On my Rss Feeds reading system I need to remove any existent script block because some people say this confuse XmlReader.
For that I'm doing this piece of code that I found on web:
allXml = Regex.Replace(allXml, "(.*)<script type='text/javascript'>.+?</script>(.*)", "$1$2");
But this is too slow... There is any way to perform this? I already tried to do the Match first but this is equally slow, like this:
Match rgx = Regex.Match(allXml, "(.*)<script type='text/javascript'>.+?</script>(.*)");
if (rgx.Success)
allXml = Regex.Replace(allXml,"(.*)<script type='text/javascript'>.+?</script>(.*)","$1$2");
The first (.*)
grabs the whole line at once (since *
is a greedy quantifier), and then starts backtracking trying to accommodate all the subsequent patterns. If your string is a very long line, several megabytes long, it might be problematic for the engine, as it will have to perform a lot of steps before it finds the appropriate string chunks for each capturing group defined in the pattern.

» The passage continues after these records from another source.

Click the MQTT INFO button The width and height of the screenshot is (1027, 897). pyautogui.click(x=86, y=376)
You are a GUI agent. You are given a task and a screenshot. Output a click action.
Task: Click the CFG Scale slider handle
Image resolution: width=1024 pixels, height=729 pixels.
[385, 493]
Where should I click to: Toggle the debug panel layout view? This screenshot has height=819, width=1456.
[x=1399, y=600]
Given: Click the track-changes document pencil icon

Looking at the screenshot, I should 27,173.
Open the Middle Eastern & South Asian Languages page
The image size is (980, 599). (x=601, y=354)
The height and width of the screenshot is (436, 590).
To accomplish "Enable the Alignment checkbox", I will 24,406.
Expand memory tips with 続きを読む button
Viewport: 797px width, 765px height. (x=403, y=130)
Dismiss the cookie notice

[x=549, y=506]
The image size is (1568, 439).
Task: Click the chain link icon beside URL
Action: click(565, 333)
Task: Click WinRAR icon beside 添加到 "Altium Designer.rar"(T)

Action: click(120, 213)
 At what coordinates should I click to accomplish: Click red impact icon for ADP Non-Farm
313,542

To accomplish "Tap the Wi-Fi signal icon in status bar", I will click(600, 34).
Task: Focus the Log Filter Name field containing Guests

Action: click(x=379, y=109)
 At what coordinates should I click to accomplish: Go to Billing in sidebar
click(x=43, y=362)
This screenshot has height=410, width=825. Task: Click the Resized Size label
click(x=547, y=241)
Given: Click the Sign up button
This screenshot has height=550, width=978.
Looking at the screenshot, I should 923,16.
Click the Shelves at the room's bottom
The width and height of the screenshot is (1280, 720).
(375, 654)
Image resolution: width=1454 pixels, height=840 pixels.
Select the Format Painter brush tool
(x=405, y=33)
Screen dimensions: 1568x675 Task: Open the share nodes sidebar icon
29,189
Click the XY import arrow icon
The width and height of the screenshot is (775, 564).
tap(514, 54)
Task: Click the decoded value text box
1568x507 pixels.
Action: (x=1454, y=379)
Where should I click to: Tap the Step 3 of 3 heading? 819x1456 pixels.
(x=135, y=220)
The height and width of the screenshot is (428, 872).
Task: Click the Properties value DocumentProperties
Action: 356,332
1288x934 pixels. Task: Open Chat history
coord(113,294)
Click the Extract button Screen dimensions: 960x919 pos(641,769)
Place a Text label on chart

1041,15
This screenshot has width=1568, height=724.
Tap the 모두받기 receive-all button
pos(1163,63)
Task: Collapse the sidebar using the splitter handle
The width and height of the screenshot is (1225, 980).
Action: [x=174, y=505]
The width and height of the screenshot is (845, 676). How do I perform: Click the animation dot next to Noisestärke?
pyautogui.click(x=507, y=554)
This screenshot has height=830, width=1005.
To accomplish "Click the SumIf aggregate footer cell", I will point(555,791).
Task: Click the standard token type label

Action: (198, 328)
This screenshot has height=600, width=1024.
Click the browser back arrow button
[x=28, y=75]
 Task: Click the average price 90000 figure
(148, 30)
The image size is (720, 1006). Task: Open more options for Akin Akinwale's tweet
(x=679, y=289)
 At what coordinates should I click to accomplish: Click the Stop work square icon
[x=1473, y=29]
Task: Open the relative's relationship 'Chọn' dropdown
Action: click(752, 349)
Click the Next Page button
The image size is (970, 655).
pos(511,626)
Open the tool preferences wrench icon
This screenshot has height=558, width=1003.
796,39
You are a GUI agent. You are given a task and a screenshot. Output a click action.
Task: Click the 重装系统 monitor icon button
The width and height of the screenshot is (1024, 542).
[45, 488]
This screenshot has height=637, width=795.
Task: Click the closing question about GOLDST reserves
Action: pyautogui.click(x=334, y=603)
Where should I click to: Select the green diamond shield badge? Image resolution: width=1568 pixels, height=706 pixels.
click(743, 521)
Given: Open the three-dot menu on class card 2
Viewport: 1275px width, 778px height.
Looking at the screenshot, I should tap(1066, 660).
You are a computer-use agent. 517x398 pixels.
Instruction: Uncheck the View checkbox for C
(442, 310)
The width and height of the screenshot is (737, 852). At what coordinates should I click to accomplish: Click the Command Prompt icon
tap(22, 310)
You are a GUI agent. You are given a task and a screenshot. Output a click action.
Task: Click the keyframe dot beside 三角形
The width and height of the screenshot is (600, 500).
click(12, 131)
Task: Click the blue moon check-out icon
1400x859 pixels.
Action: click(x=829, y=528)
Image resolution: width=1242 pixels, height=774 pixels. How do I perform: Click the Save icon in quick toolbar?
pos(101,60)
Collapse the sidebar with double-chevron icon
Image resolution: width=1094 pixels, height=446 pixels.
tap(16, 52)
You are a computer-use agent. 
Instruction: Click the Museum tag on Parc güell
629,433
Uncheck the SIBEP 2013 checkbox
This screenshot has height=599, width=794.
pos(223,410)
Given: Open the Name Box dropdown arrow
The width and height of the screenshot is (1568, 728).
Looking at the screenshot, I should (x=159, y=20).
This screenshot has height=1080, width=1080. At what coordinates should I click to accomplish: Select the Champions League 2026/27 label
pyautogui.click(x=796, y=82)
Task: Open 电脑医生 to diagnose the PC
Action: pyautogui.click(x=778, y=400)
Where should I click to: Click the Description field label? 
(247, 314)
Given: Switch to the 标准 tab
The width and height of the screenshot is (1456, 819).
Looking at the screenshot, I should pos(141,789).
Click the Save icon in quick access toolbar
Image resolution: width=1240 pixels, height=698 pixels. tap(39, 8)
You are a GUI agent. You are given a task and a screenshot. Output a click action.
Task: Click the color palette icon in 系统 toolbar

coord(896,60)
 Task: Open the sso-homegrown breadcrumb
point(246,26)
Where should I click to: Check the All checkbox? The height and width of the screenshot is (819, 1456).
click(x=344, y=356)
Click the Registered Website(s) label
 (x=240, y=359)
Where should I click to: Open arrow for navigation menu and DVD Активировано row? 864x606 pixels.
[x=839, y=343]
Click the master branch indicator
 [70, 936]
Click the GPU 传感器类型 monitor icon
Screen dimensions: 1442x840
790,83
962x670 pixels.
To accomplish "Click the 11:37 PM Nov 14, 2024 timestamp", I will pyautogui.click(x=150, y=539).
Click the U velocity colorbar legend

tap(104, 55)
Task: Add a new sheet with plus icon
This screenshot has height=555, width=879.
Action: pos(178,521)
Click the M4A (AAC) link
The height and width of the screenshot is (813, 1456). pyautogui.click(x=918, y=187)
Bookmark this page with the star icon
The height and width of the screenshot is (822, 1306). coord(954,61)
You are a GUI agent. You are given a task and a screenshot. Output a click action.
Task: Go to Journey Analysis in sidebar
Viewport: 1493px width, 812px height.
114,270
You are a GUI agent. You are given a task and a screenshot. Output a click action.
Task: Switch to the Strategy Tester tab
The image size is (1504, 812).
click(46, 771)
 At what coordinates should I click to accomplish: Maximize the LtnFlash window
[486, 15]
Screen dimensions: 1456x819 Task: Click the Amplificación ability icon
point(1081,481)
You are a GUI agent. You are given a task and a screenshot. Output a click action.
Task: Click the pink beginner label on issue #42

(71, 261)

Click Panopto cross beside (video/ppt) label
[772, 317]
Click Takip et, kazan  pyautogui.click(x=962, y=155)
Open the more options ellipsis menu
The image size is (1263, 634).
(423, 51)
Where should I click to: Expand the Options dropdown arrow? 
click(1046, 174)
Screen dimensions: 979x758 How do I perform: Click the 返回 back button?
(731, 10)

If you want a regex quick and dirty fix, discard the (.*)
s, and just use
string res = Regex.Replace(allXml, "(?s)<script type='text/javascript'>.*?</script>", "")
to remove the <script>...</script>
substrings. Note the (?s)
is the RegexOptions.Singleline
(DOTALL) modifier inline equivalent, so that .
could match newline symbols, too.
However, the best way is to use an HTML parser, like HtmlAgilityPack.